The prosecutors general of 20 States and the District of Columbia, as well as school districts and unions representing teachers, continued to block the efforts of the Trump administration to empty the department. States have argued that the cuts of massive jobs will make the agency incapable of carrying out basic functions authorized by law, including in the field of civil rights, actually usurping the authority of the Congress in violation of the American Constitution.
On March 20, Trump signed an executive decree intended to effectively close the Department, which made a long -standing campaign promise for the conservatives to move the educational policy almost completely to local states and councils. During a white house ceremony surrounded by children and educators, Trump qualified the order to “eliminate” the department.

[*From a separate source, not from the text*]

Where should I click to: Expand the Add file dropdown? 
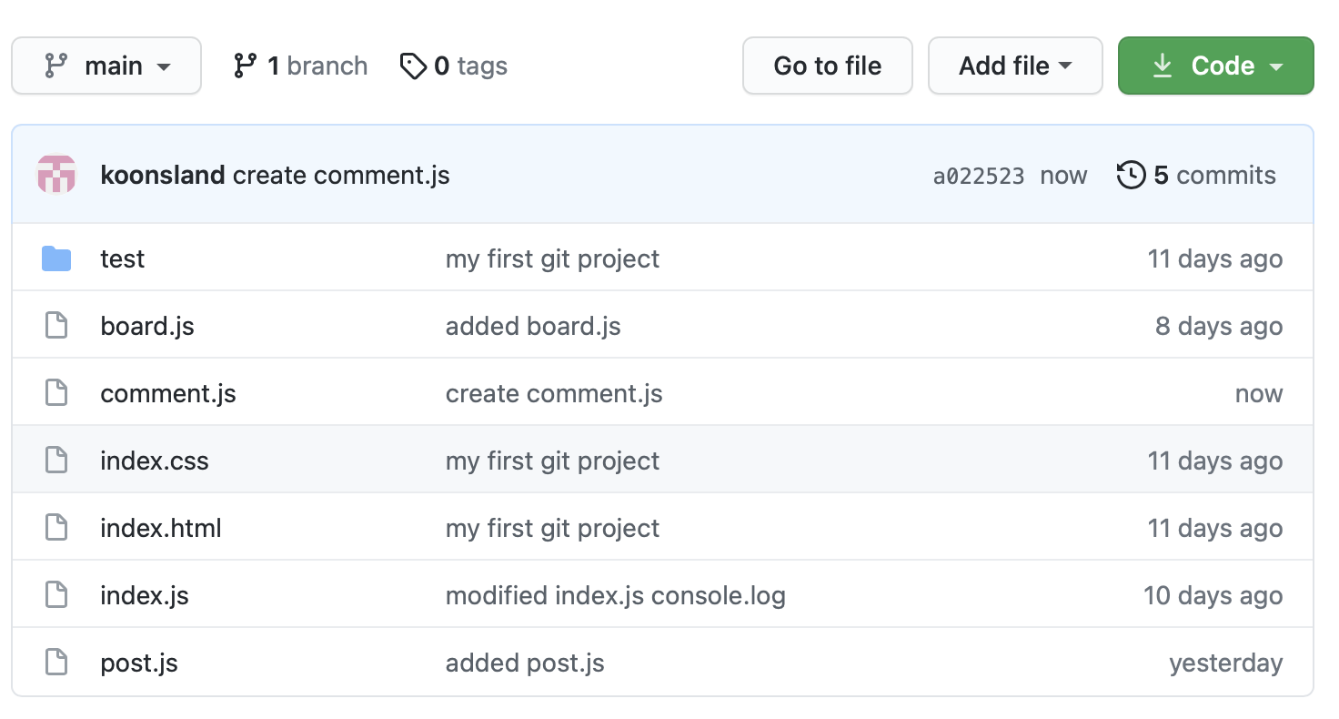coord(1014,66)
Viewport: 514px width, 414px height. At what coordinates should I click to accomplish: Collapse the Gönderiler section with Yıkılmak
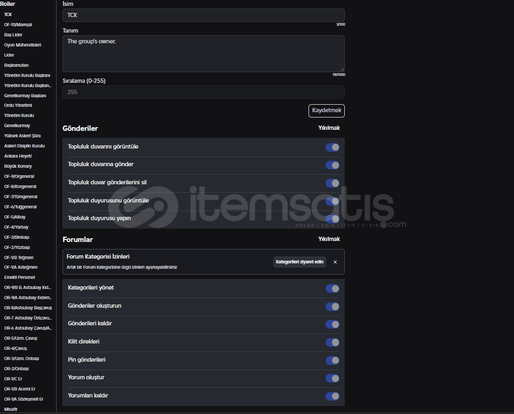pos(329,128)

The Secretary of Education, Linda McMahon, announced on March 11 to make a mass dismissal of employees. These layoffs would leave the department with 2,183 workers, down 4,133 when Trump took office in January. The ministry said that in a press release, these layoffs were part of its “final mission”.

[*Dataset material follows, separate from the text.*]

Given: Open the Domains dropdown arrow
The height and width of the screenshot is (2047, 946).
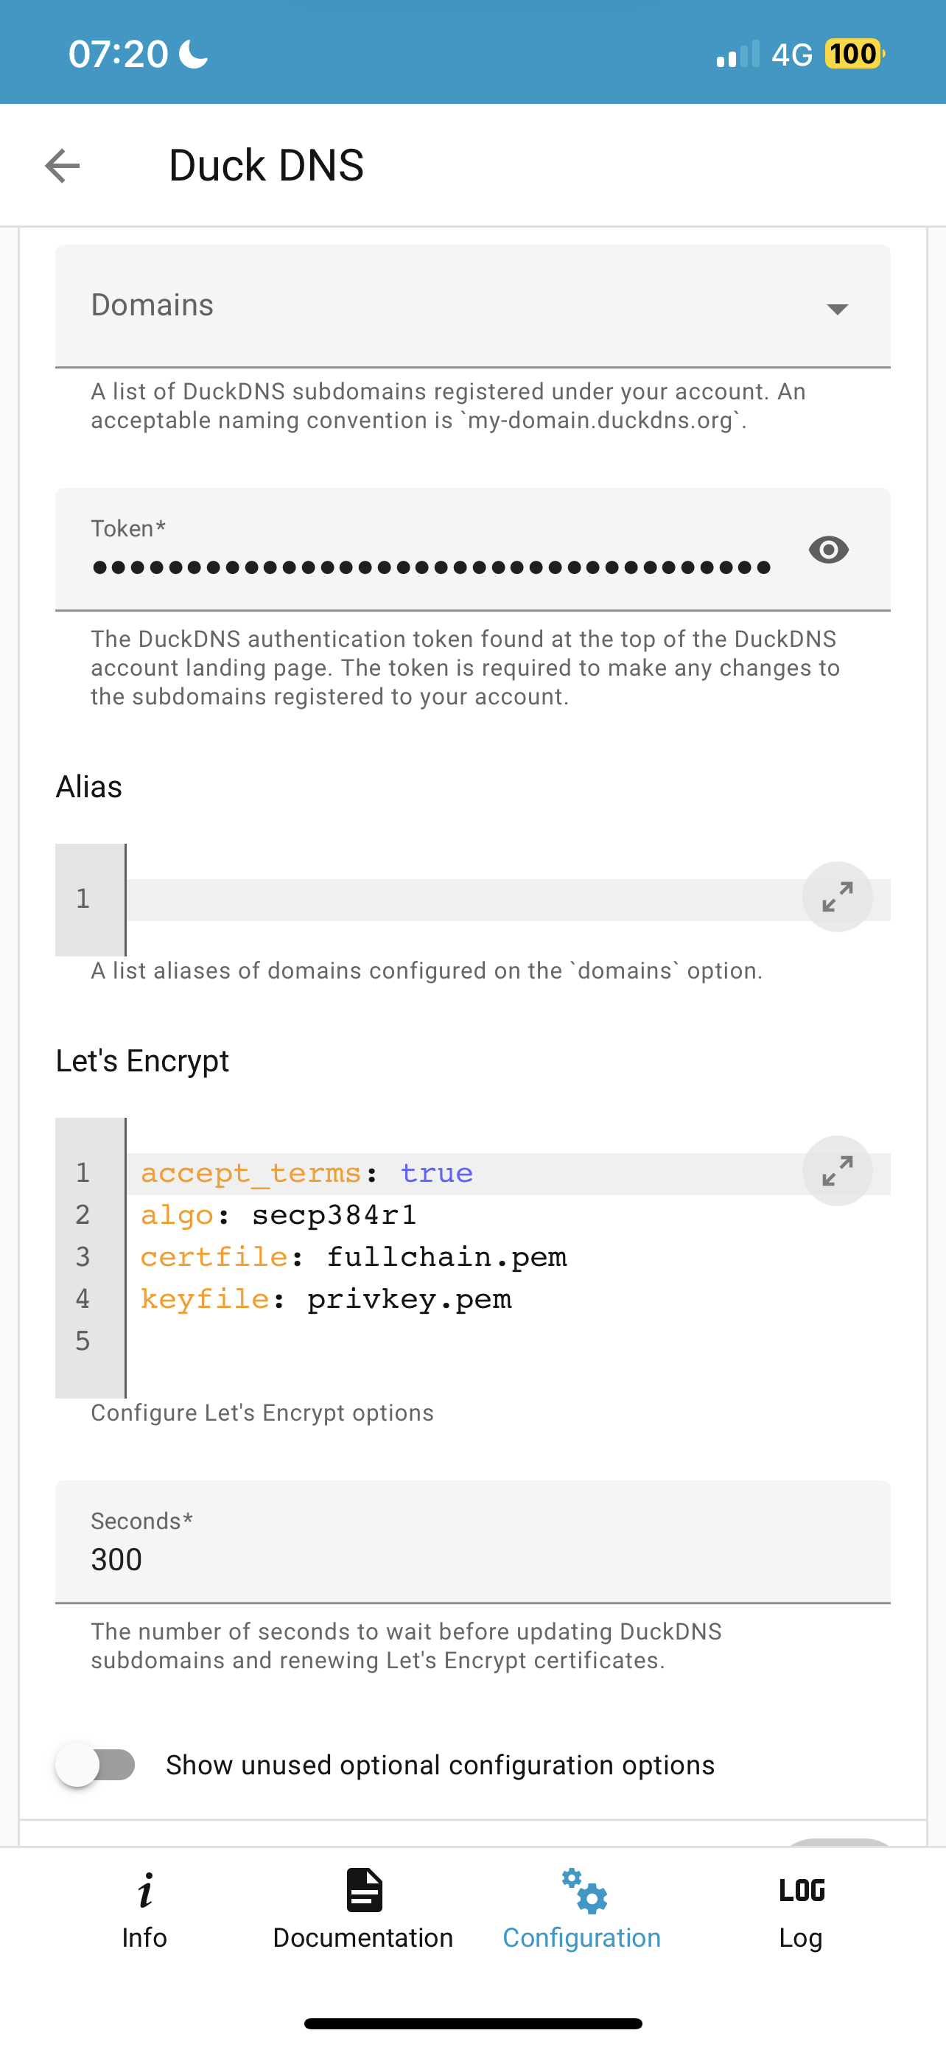Looking at the screenshot, I should (x=837, y=308).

Trump, on March 21, announced its intention to transfer the ministry’s student loan portfolio to the Small Business Administration and its special services, nutrition and related services to the American Department of Health and Social Services, which also faces deep guards.
Joun, in his decision, ordered the administration to restore dismissed workers and stop the implementation of the Trump directive to transfer student loans and special needs programs to other federal agencies.
The judge rejected the argument put forward by the lawyers of the Ministry of Justice that mass dismissals aimed to make the department more effective while fulfilling its mission. In fact, judged Joun, job cuts were an effort to close the department without the necessary approval of the congress.
“This court cannot be invited to cover their eyes while the employees of the ministry are continuously dismissed and the units are transferred until the ministry becomes a shell of itself,” wrote the judge.
The White House spokesman Harrison Fields called for the decision of the “erroneous” judge.
On June 4, the 1st Circuit Court of Appeals, based in Boston, rejected the Trump administration’s request to suspend the injunction issued by Joun.